# Work task:
All lines below containing the string "Open" are to be copied.
Top of Entries provided
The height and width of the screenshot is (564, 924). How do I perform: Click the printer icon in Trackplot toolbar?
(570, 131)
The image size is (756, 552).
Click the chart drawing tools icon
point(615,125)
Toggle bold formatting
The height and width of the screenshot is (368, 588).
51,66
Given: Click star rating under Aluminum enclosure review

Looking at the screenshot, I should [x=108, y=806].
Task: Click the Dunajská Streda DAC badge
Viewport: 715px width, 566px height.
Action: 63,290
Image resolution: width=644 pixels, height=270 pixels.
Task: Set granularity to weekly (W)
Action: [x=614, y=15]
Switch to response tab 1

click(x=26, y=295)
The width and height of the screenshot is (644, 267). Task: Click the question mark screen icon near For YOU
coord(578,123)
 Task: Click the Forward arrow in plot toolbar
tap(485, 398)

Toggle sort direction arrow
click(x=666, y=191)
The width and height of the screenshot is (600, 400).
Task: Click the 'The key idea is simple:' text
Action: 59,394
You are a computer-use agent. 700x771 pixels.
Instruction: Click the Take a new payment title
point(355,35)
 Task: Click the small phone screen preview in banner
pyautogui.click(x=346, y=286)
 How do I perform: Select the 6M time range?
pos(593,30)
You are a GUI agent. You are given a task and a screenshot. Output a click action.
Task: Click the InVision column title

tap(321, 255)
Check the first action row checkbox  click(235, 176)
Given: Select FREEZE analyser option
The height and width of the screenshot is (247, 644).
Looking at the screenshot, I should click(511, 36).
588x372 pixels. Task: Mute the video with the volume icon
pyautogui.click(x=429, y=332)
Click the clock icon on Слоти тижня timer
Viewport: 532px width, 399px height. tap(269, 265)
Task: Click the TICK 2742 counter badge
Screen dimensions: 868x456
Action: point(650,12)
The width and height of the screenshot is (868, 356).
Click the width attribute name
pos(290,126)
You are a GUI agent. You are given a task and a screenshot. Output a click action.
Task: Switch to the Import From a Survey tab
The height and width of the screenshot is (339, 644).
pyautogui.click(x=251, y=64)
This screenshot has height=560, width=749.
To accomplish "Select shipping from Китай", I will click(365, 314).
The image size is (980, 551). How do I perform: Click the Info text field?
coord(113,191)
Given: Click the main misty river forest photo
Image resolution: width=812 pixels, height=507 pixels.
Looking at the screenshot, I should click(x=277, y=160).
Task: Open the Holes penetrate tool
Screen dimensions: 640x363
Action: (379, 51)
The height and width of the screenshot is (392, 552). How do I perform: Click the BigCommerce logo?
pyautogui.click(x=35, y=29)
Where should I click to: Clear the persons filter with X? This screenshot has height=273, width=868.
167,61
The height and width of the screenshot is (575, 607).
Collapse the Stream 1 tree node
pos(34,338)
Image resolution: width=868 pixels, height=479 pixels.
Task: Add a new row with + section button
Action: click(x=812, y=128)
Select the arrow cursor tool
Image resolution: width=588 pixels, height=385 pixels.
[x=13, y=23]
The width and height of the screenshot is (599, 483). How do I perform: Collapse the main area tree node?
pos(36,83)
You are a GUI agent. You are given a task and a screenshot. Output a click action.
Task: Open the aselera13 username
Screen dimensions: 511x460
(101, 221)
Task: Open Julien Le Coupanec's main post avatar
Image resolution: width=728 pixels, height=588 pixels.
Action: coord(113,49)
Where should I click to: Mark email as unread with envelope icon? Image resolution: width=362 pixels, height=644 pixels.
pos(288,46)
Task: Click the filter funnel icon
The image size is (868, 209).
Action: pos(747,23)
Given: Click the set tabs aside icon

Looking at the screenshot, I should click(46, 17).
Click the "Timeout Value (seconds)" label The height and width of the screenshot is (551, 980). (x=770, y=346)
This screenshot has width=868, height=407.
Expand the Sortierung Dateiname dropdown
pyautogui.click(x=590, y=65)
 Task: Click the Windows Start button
Bottom of Entries provided
# Reply to the exercise:
Task: Open the Holes penetrate tool
Task: Open the aselera13 username
Task: Open Julien Le Coupanec's main post avatar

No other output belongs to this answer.